▶ _Written exercise_
Retype the entries starting at the line that contains "This screenshot has" and ending after the line that contains "pyautogui.click(x=95, y=223)". Leave the pictures out of your answer.
* start The records *
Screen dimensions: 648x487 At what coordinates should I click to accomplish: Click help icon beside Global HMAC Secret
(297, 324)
* end The records *
* start The records *
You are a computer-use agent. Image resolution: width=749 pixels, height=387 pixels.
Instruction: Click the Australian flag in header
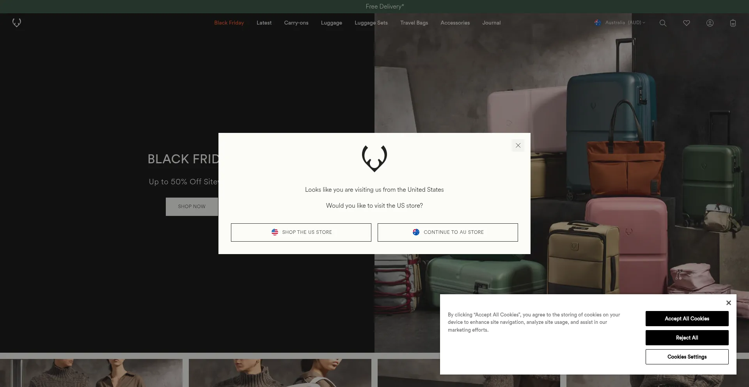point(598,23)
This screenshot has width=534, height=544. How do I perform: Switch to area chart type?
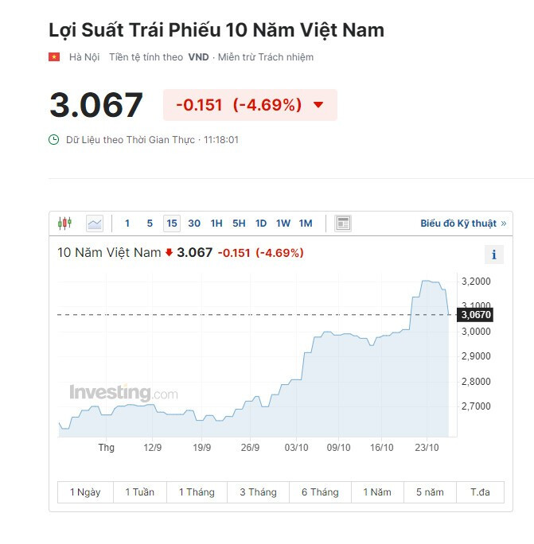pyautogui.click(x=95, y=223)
* end The records *
* start The records *
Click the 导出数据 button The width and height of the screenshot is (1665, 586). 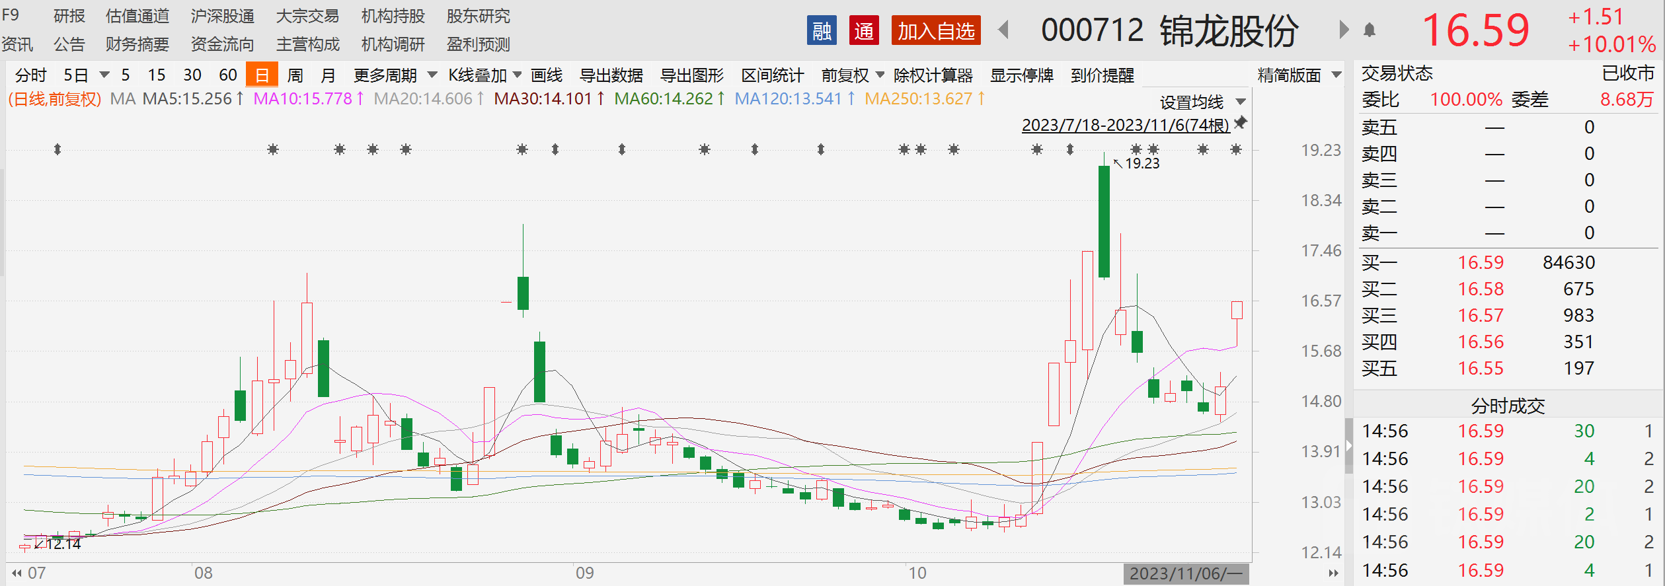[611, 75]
* end The records *
▶ _Solution to this problem_
This screenshot has width=534, height=544. How do I perform: Switch to area chart type?
pyautogui.click(x=95, y=223)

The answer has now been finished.